Good point and good job! My go to is Tropken, drop in German, and it is usually effective but Hope has a high prey drive and those pesky squirrels are just too tempting. I've had to pluck her off a huge tree in my front yard she was climbing before. Ever see a 55 pound dog shimming 4-5 feet up a large tree while a squirrel was slinging nuts at her? I was glad I had her on a 30 foot lead that day.


Sent from my iPad using Tapatalk


----------



## Skylar (Jul 29, 2016)

Markbthompson said:


> Good point and good job! My go to is Tropken, drop in German, and it is usually effective but Hope has a high prey drive and those pesky squirrels are just too tempting. I've had to pluck her off a huge tree in my front yard she was climbing before. Ever see a 55 pound dog shimming 4-5 feet up a large tree while a squirrel was slinging nuts at her? I was glad I had her on a 30 foot lead that day.
> 
> 
> Sent from my iPad using Tapatalk


haha, that’s something I think my Babykins would do. Wish you had a video, that must have been so funny to watch although you were probably a little annoyed too.


----------



## Mufar42 (Jan 1, 2017)

Good job and good Noelle for being such a good listener. I use NO and my dogs stop whatever and freeze, and they also know Leave It. That comes in handy in many situations. We used it also when teaching the dog to leave the cats alone.


----------



## MollyMuiMa (Oct 13, 2012)

I too, use tone of voice to get across to Molly my commands. "Wait" said in in deeper sharper tone means stop whatever you are doing NOW! "Waaaait" in a normal but drawn out way means slow down Molly you are going too fast. My absolute "STOP WHATEVER YOU ARE DOING AND FREEZE" is a very loud, deep, I mean business voice, "MOLLY! NO!" I've heard it said you shouldn't use the word 'no', but it is not a word I use unless it is used as a disapproval cue, and I don't have to use it very often anymore now that she is older. Just the tone of my voice and to some degree my facial expression and body movements pretty much gets what I want from her now!


----------



## Click-N-Treat (Nov 9, 2015)

If you've trained Molly that no means something, which clearly for Molly it means, 
stop doing the thing you are doing, by all means use no.

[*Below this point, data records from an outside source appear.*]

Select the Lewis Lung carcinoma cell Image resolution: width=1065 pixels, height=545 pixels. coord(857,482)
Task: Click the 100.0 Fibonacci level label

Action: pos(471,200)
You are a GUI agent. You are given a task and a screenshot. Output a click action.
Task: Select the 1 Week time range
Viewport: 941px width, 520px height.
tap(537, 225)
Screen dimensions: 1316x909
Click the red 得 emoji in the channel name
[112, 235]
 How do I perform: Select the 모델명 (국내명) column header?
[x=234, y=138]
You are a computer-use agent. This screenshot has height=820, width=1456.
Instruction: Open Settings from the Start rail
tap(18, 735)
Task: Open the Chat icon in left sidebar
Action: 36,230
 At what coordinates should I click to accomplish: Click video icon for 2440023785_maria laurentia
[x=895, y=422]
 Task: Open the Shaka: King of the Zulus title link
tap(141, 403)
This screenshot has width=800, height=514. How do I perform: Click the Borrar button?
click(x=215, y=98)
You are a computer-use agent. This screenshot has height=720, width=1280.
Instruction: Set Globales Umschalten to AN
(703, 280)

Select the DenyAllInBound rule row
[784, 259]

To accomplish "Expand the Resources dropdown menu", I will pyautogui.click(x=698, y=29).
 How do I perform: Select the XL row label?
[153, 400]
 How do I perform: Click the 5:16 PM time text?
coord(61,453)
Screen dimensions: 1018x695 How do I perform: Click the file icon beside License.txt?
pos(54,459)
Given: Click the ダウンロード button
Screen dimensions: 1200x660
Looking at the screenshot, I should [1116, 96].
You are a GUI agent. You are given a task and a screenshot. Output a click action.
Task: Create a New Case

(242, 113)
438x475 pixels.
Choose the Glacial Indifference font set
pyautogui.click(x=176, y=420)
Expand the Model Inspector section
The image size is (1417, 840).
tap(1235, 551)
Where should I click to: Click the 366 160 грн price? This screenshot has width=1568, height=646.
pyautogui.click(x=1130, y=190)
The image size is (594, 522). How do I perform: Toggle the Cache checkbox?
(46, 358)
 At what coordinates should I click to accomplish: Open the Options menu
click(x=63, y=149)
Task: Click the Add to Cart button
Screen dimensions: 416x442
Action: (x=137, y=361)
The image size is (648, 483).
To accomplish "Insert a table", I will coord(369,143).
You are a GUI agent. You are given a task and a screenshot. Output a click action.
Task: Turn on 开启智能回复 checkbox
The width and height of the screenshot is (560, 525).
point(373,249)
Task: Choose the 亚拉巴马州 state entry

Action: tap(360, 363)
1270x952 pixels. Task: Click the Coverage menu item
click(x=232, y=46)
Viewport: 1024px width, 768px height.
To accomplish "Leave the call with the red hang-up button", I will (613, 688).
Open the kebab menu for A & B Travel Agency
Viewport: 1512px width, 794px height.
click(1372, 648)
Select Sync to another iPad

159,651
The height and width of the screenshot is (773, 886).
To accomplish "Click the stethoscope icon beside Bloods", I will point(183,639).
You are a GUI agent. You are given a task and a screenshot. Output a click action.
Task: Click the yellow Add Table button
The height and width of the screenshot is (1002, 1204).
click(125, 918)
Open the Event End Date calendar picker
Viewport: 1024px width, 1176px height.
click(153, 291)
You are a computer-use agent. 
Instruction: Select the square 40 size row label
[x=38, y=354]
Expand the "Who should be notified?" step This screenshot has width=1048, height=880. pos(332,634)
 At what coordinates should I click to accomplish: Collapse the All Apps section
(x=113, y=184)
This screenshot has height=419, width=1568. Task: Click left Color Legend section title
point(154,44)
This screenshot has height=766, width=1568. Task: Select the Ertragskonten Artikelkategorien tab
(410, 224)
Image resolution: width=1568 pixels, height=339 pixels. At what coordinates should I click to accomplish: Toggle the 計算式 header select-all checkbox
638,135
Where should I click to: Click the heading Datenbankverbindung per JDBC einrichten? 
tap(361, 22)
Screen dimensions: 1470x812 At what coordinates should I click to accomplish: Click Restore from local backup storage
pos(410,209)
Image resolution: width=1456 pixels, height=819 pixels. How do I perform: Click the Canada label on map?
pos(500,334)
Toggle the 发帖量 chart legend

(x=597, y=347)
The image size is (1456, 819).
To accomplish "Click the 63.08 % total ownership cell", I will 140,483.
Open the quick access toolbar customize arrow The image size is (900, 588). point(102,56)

I don't say no very often. It has no meaning for Noelle. Do this, do that, is pretty much how I train. By yelling, WAIT! it meant halt and freeze. Which she did. 

I can't picture sweet Molly being bad, though. I don't believe that is possible. She's an angel in a dog suit, right?


----------



## LizzysMom (Sep 27, 2016)

Click-N-Treat said:


> I can't picture sweet Molly being bad, though. I don't believe that is possible. She's an angel in a dog suit, right?


^^What she said!^^ 

Also, "Good girl, Noelle!!"


----------



## MollyMuiMa (Oct 13, 2012)

Click-N-Treat said:


> If you've trained Molly that no means something, which clearly for Molly it means,
> stop doing the thing you are doing, by all means use no.
> 
> I don't say no very often. It has no meaning for Noelle. Do this, do that, is pretty much how I train. By yelling, WAIT! it meant halt and freeze. Which she did.
> ...


Thank You for the sweet compliment but it is all 'Molly'! I've had dogs in my life since I was a baby and I can honestly say only one other dog in my life has had what I call 'humaness'(a black lab named Jay) My family refer to her as a 'human disguised in a fur coat' ..........raising her to adulthood was no work at all..........a little time/effort went a looooong way with this girl LOL!

P.S. I truly believe Noelle is your little human in a fur coat too.......she tries so hard to give you what you ask for!


----------